(STATED EXERCISE 1)
According to the passage on Facebook and online privacy, for about how long was the "Beacon" program allowed to continue?
(STATED EXERCISE 2)
From the passage on Facebook and online privacy, copy the text word for word from "Once this issue" up to and including "difficult to combat.".

(TEXT EXTRACT)
+++++
Our personal identifying information is something that many of us try our best to protect. It’s a common worry that an employer may “Google” a prospective employee and see what is out there about them, making sure that they are a good fit for the company. As the battle for online privacy wages, some companies are making more headlines than others for their approach. For better or for worse, as is often the case these days in relation to any Internet trend, Facebook comes up at the top of the list.
The private goes public
It’s actually more accurate to say that Facebook is becoming the epitome of just about every internet privacy complaint ever lodged. Their bad reputation began in 2007, when their underlying code was leaked onto the Internet. This was a gold mine for hackers, showing them all of the backdoors they needed to extract all sorts of personal information quickly and quietly.
Once this issue was fixed, in November of the same year, a project called “Beacon” allowed 3rd party websites to embed a small script onto their pages that would automatically send all sorts of user information and statistics to Facebook. Facebook was now places that Facebook users didn’t even know about, creating a very creepy feeling. Astoundingly, this program was allowed to continue for almost two years.
Facebook makes it amazingly simple for users to make accounts that are in the likeness of someone else, enabling all sorts of easy defamation. While this has always been a concern online, Facebook’s construct makes this very easy to do, and very difficult to combat.
In one case, a man who goes by the online handle of “Lefty” has documented the lengths that someone decided to go through to impersonate him. The way that Facebook’s privacy settings work makes people like his stalker extremely difficult to stop, as someone with a new account can block you the moment they create it, making it impossible for you to know they exist unless someone tells you. “Lefty” went so far as to drive to Facebook’s headquarters to get answers. Facebook’s response amounted to little more than a shrug.
+++++
(DATA ROWS)
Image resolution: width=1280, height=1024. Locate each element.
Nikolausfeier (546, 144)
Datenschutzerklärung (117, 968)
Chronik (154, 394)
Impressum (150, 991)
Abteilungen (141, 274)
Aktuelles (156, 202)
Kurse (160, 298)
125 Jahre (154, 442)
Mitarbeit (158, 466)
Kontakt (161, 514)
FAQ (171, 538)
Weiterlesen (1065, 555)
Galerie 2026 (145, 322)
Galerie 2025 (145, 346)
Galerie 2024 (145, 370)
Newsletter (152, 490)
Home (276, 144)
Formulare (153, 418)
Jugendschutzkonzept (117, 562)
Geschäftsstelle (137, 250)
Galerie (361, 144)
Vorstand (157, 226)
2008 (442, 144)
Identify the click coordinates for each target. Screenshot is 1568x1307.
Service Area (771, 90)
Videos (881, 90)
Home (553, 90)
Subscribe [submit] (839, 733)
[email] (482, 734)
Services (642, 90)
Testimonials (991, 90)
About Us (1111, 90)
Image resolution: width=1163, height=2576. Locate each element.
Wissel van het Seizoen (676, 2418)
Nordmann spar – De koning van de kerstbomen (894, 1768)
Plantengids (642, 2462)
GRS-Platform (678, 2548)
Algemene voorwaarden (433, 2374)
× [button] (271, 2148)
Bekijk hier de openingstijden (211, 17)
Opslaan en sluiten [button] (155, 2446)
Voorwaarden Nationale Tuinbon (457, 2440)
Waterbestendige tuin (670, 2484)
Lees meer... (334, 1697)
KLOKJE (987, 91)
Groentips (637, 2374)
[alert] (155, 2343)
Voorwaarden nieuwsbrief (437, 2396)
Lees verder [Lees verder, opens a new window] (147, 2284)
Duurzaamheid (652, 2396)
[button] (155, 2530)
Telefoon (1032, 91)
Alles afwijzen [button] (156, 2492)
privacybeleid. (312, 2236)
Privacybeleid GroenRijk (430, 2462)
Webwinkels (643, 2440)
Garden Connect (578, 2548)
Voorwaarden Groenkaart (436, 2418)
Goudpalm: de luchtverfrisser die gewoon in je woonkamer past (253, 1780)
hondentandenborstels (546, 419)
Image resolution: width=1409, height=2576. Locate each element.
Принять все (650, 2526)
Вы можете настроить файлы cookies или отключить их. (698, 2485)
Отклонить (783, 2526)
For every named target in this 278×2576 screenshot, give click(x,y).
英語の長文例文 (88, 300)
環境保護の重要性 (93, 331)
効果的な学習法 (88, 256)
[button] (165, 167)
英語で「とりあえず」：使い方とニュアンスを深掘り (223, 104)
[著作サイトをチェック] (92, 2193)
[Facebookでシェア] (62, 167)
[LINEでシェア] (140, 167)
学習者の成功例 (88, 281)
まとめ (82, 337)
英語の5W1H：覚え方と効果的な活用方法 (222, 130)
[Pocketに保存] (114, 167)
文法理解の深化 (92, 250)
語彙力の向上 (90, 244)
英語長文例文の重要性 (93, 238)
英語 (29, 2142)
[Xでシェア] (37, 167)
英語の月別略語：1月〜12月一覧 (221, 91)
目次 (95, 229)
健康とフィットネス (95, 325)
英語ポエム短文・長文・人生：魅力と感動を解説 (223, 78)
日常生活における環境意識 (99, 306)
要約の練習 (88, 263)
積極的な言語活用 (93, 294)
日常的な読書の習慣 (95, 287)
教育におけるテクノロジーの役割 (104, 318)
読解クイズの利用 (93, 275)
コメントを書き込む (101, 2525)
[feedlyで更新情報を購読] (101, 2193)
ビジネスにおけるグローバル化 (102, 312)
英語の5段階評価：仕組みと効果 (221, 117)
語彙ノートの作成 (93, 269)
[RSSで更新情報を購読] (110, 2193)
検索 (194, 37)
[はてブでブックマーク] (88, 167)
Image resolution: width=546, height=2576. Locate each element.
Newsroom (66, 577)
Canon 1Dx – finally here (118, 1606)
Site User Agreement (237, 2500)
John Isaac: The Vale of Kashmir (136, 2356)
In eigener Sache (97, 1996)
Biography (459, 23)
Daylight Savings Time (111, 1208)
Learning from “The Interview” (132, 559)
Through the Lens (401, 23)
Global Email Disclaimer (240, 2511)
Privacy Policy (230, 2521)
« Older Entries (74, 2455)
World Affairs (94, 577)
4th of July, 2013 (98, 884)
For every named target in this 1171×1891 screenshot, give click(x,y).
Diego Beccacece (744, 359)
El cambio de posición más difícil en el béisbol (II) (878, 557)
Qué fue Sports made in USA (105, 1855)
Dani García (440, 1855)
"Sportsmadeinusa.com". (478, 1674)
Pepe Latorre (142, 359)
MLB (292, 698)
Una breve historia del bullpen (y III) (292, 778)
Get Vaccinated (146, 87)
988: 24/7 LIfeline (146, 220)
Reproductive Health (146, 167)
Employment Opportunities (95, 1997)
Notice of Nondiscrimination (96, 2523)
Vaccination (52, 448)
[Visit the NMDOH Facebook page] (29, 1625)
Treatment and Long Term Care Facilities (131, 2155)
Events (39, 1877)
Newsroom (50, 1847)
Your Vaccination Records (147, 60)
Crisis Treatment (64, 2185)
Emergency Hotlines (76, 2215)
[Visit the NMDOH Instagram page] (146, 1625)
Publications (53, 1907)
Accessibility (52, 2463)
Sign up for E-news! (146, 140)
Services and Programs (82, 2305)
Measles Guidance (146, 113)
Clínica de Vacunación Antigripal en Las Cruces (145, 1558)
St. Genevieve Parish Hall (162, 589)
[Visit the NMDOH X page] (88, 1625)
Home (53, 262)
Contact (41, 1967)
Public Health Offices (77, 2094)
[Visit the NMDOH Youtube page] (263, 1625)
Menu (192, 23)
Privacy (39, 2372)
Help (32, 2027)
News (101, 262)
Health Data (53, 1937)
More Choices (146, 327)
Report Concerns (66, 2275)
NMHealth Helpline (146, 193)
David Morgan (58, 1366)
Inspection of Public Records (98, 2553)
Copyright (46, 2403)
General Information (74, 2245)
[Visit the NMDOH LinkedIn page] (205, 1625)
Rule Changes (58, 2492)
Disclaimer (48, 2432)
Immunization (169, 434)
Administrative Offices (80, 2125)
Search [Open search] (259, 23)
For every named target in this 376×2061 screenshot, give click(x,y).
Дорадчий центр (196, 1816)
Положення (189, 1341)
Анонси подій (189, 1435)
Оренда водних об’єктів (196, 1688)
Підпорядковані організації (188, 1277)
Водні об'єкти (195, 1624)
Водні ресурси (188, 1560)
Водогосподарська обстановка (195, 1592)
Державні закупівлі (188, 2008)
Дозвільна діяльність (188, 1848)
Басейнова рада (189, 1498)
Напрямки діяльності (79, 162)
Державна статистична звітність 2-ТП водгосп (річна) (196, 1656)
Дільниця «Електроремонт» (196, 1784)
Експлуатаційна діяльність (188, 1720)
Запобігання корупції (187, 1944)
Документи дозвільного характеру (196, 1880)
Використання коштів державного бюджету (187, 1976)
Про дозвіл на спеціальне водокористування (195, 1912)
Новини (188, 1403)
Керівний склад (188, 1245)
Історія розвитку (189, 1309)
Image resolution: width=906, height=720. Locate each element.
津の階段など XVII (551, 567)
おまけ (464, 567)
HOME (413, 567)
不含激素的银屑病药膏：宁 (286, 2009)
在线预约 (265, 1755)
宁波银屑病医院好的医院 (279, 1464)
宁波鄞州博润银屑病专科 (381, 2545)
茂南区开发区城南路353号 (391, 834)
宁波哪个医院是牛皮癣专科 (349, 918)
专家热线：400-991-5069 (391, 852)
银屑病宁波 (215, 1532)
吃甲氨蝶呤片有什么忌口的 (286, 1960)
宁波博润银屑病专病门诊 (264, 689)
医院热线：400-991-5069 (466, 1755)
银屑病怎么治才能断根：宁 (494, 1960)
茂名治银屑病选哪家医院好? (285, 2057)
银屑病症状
+++++
(ANSWER 1)
Almost two years.

(ANSWER 2)
Once this issue was fixed, in November of the same year, a project called “Beacon” allowed 3rd party websites to embed a small script onto their pages that would automatically send all sorts of user information and statistics to Facebook. Facebook was now places that Facebook users didn’t even know about, creating a very creepy feeling. Astoundingly, this program was allowed to continue for almost two years.
Facebook makes it amazingly simple for users to make accounts that are in the likeness of someone else, enabling all sorts of easy defamation. While this has always been a concern online, Facebook’s construct makes this very easy to do, and very difficult to combat.